Antes del recordado 14 de junio, fecha en que la policía del gobierno estatal intentó desalojar a los maestros del zócalo capitalino, las calles del Centro Histórico eran permeadas por las demandas magisteriales, en particular el tema de la rezonificación, como parte de la rutina anual del magisterio democrático oaxaqueño. Con el intento de desalojo, el gobierno estatal mostró su verdadero rostro de violencia, tal como impunemente lo han venido haciendo en nuestros pueblos indígenas para tratar de acallar las demandas de autonomía y justicia.
Ante este hecho atroz, los habitantes de la ciudad y del campo salieron de sus casas para decir no a la violencia. La violencia oficial e impune fue la gota que derramó el vaso en un contexto de agravios acumulados. Fue la violencia el talón de Aquiles de un gobierno que se dedicó a promover el encono y la confrontación entre hermanos y pueblos. Así fue como ellos mismos crearon el escenario de ingobernabilidad que ahora parece ahogarnos a todos.
Desde entonces en Oaxaca hay la suficiente claridad para decir que ninguna persona puede usar la violencia, sea verbal o física, como método de gobierno. Y quien quiera usarla se descalifica a sí mismo como gobernante. Y este es quizá el argumento más contundente para que el gobernante oaxaqueño que haya recurrido a la violencia renuncie al poder que ya no tiene, o en su caso intervengan las autoridades federales, en particular el Senado de la República, para que declare la desaparición de los poderes estatales y nombre un gobierno provisional. Lo anterior no como una condición, sino en ejercicio de un derecho ciudadano y en atención a las responsabilidades que la Constitución señala.
Sin embargo, los oaxaqueños no debemos quedarnos sólo con la destitución del gobernante en mención. Como atinadamente lo ha propuesto un numeroso colectivo de autoridades indígenas y representantes de organizaciones de la sociedad civil que participan en la Asamblea Popular del Pueblo de Oaxaca, hace falta un nuevo pacto social, que refleje las demandas y las aspiraciones de los diversos sectores y pueblos de Oaxaca y reconstruya el tejido social que hasta ahora ha sido dañado por el régimen político y jurídico imperante.
Fundados en este nuevo pacto social, debería revisarse la ya muy gastada y rebasada normatividad jurídica oaxaqueña, para dar paso a una nueva Constitución y a nuevas leyes que rijan la vida colectiva, en un marco de respeto a la pluralidad y a la diversidad que caracteriza nuestra entidad.
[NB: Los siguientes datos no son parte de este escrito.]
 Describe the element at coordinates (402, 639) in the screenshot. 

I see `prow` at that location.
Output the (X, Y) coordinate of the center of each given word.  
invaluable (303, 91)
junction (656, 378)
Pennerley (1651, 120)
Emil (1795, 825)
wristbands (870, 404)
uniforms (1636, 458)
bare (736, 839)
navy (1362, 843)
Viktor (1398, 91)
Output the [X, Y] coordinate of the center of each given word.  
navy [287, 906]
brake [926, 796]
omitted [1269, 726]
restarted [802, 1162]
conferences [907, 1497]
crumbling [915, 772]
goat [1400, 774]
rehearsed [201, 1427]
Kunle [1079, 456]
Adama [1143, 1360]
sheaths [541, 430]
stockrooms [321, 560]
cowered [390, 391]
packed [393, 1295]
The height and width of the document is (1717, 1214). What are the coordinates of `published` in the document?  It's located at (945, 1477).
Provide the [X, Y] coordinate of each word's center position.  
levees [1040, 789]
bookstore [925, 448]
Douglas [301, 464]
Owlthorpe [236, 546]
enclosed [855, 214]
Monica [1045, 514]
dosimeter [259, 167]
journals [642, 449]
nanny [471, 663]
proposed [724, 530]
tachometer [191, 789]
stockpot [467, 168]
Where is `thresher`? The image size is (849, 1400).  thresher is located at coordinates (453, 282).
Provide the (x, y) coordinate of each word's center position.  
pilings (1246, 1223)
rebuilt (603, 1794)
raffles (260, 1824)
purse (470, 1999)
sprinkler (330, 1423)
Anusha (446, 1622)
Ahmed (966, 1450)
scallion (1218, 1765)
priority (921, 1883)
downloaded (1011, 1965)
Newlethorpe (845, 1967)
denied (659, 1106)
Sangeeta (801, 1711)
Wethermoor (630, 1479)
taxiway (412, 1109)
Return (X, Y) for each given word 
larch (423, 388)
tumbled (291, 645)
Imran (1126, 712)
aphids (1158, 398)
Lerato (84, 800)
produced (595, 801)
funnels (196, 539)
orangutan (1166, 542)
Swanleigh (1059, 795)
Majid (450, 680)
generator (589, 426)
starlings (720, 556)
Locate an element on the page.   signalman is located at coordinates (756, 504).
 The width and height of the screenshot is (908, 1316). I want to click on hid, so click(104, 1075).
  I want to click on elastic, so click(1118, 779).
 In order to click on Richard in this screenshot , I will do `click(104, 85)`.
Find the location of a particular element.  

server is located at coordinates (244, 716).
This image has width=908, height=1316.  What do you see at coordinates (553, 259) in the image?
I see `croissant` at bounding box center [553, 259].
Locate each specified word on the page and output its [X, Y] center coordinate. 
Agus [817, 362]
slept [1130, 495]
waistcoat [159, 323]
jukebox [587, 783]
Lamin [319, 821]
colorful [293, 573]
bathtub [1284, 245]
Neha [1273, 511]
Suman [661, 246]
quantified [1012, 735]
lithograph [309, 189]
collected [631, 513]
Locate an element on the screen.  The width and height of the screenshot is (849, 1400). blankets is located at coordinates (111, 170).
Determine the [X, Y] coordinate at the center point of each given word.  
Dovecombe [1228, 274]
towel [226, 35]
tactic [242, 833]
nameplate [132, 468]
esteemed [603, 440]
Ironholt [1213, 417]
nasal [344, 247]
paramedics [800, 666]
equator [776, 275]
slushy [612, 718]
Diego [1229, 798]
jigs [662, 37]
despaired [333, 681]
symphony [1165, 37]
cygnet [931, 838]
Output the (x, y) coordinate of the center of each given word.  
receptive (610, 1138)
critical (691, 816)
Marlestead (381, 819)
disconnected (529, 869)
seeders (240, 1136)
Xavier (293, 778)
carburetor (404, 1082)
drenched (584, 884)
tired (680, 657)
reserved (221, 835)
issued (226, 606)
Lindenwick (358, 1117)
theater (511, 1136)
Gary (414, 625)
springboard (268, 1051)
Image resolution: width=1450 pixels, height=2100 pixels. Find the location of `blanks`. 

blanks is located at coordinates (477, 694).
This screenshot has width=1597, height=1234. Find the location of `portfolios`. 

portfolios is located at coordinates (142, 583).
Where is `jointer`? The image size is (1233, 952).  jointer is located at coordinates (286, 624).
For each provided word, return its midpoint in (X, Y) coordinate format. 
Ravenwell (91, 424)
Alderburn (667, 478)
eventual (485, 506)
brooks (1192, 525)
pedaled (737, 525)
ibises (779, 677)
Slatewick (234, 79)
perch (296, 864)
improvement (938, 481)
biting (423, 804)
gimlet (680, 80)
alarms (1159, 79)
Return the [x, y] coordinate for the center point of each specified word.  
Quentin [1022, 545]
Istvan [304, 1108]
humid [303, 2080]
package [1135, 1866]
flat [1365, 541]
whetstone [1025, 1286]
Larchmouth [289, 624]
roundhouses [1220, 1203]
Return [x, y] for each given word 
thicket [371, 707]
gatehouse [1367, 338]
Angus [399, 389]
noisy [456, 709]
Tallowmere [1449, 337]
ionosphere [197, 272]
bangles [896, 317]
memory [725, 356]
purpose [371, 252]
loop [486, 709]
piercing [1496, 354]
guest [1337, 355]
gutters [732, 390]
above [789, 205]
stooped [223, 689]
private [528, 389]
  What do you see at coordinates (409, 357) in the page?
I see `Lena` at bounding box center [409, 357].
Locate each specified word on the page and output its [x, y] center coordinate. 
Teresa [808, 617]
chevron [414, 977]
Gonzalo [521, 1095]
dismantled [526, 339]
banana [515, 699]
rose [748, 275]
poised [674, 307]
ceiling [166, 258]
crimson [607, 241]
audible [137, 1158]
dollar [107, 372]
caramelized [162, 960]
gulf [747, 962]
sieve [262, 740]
En este contexto habría que instituir una nueva forma de gobierno, tal como lo establece el artículo 27 de la actual Constitución del estado, y sobre todo revisar la relación con la Federación, tomando en cuenta que muchos de los cambios que se demandan requieren de transformaciones en el ámbito nacional.
Frente a la intransigencia y la represión que peligrosamente se han desatado en Oaxaca, el método para hacer posible este nuevo pacto social es el diálogo. No hace falta más derramamiento de sangre, ni más confrontación con el otro, para entender que se necesita una verdadera voluntad política de diálogo que vaya más allá de la demagogia. Este diálogo, a fin de que no esté sujeto a los vaivenes de las partes, necesita ser regulado por unas normas mínimas, que determinen las bases, la agenda, la metodología y los procedimientos necesarios para atender de manera justa y digna las demandas y aspiraciones de los oaxaqueños. Particular atención habrá que prestar a los mecanismos de seguimiento y exigibilidad de los acuerdos pactados, a fin de que no queden, como ha sucedido en otros casos, en el incumplimiento por alguna de las partes.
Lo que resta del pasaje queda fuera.